Big laws are the kind of laws you want to filibuster. Though I guess, using Kausian logic, we need to measure how important the law is before we decide if it's acceptable to filibuster or not.
As to the power of federal judges, let's separate them into the Supreme Court and lower courts.
Lower court judges (who, by the way, are what the filibuster fight at present are about) are, in fact, quite constrained. They are not only constrained by the laws (as they are supposed to be), they are constrained by precedent, and by the threat of being overturned. Furthermore, one judge, even an appellate judge, has little power in the overall scheme. She is one of hundreds. She won't be hearing most significant cases, and when she does, she will only be one vote in three (or more).
As to the whole lower court federal judiciary, even if Bush were nominating nothing but radicals, he could only change so much for so long. There's a regular turnover, and the next President will get to name plenty more judges, as will the next.
Regarding the Supreme Court, as much power as they may seem to have, they are still constrained quite a bit by the law. (Compare this to the legislature, who can create something out of nothing.) Lay people might not know this, but unanimous decisions are common on the high court, so right and left can agree when the law is clear. (By the way, a radical court such as we've never had and won't be getting any time soon, that all but ignores the law, might soon find out that the Congress has all sorts of ways to get around them.) They're also constrained by precedent, at least a bit--most judges would prefer not to overturn past decisions.
Then let's remember we're talking about one judge at a time.

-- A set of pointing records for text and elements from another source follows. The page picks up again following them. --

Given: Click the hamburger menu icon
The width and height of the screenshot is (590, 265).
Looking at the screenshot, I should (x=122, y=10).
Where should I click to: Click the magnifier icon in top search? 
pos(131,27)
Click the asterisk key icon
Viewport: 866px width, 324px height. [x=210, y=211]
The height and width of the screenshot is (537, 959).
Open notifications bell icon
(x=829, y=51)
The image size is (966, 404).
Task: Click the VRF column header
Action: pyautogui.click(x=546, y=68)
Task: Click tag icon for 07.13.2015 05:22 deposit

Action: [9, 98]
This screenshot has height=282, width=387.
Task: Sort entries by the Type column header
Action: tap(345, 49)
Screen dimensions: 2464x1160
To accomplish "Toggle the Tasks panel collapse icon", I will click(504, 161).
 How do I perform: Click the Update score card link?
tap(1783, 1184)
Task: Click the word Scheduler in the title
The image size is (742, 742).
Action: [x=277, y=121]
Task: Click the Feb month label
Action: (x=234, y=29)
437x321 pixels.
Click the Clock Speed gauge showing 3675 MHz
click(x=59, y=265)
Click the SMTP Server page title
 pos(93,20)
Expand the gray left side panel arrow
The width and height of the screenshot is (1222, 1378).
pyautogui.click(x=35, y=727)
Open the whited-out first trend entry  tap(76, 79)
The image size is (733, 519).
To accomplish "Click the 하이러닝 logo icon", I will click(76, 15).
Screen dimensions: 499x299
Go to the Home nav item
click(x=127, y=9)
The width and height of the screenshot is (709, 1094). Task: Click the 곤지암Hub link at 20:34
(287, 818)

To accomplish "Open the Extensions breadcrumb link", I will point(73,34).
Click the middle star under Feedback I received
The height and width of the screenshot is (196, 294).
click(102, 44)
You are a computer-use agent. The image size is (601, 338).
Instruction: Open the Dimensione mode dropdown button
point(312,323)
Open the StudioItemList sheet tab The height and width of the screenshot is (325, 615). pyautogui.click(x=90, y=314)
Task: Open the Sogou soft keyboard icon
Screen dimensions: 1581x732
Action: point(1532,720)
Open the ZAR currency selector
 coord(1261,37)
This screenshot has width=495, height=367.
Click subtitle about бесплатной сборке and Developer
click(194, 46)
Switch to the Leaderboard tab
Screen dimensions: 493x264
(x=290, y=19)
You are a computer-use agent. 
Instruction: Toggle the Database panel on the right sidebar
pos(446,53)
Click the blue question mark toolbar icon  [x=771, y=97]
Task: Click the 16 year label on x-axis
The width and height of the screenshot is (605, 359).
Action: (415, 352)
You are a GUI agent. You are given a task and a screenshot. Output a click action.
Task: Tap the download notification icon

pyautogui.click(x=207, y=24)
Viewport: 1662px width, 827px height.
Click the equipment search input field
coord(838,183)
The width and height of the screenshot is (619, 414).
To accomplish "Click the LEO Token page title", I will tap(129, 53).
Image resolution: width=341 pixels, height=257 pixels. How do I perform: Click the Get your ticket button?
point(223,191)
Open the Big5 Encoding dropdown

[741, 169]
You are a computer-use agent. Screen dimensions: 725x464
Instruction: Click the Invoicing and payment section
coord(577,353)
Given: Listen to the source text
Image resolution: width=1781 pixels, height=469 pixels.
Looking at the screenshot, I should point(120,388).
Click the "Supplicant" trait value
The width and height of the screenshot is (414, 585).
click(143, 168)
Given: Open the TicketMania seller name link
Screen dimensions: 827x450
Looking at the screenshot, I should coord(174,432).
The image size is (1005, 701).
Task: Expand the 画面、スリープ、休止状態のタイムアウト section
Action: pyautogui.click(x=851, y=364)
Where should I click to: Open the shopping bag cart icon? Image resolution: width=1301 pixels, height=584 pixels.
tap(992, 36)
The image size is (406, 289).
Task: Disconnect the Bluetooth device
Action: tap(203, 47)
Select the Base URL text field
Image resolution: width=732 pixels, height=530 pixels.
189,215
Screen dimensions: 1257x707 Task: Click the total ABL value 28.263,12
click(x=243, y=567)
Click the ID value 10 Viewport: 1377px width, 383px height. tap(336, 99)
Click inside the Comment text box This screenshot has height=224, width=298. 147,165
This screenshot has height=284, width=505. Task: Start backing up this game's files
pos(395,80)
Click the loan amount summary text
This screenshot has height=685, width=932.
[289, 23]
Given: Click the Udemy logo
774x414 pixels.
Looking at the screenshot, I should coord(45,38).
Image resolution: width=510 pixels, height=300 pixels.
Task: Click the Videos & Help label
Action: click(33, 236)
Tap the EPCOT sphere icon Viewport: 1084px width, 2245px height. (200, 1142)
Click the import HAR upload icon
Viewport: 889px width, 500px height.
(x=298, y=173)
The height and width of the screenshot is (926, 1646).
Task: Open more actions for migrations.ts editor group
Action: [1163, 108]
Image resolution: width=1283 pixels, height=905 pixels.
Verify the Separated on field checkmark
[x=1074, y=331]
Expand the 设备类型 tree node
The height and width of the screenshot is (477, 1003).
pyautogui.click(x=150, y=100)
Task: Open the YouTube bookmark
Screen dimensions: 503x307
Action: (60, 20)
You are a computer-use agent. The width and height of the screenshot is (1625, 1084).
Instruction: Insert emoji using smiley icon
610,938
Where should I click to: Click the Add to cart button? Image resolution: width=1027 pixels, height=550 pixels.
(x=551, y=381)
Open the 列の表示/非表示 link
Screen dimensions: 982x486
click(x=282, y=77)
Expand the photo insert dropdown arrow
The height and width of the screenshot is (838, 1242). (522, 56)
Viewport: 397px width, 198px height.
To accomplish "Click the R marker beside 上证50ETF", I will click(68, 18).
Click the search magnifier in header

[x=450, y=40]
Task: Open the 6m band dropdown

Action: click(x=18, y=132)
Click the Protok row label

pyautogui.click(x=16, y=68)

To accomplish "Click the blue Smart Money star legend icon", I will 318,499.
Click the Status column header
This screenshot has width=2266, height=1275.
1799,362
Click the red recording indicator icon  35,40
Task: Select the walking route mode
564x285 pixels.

If this judge is a wild-eyed radical, he'd still need to convince four others to vote with him. If five judges vote a certain way, in a controversial case, with plenty of people rooting for both sides, just how radical can they be? (And if the first nominee replaces Rehnquist, how much more "conservative" do you expect him to be--at worst you'll have a wash.)
By the way, though we may have forgotten it, Supreme Court justices do leave. It actually happens on a fairly regular basis, honest.
Furthermore, because the Supreme Court gets so much scrutiny, it'll be easier for the Senate opposition, even if in the minority, to make a case against a "radical" nominee.
Another thing about judges is it's hard to predict how they will act. Republicans have nominated 7 of the 9 judges on the Court today, but they regularly come down with decisions, even on "big" issues (school prayer, abortion, affirmative action, campaign finance reform), that frustrate the party that put them in.
Can the President change the character of the judiciary? Sure, a bit. That's one of the reasons we vote for him. But if he goes too far, the biggest protection is still democracy--running against judges, in fact, has been a successful Republican strategy for decades. If the Bush judges are half as radical as their opponents make them out to be, this'll give the Democrats years of chances to take back the Congress and the White House.
The people have voted in Republicans. In the past, they've voted in Democrats. No one knows what the future holds. But even with a politicized court, is it that bad to let the Constitution work as designed?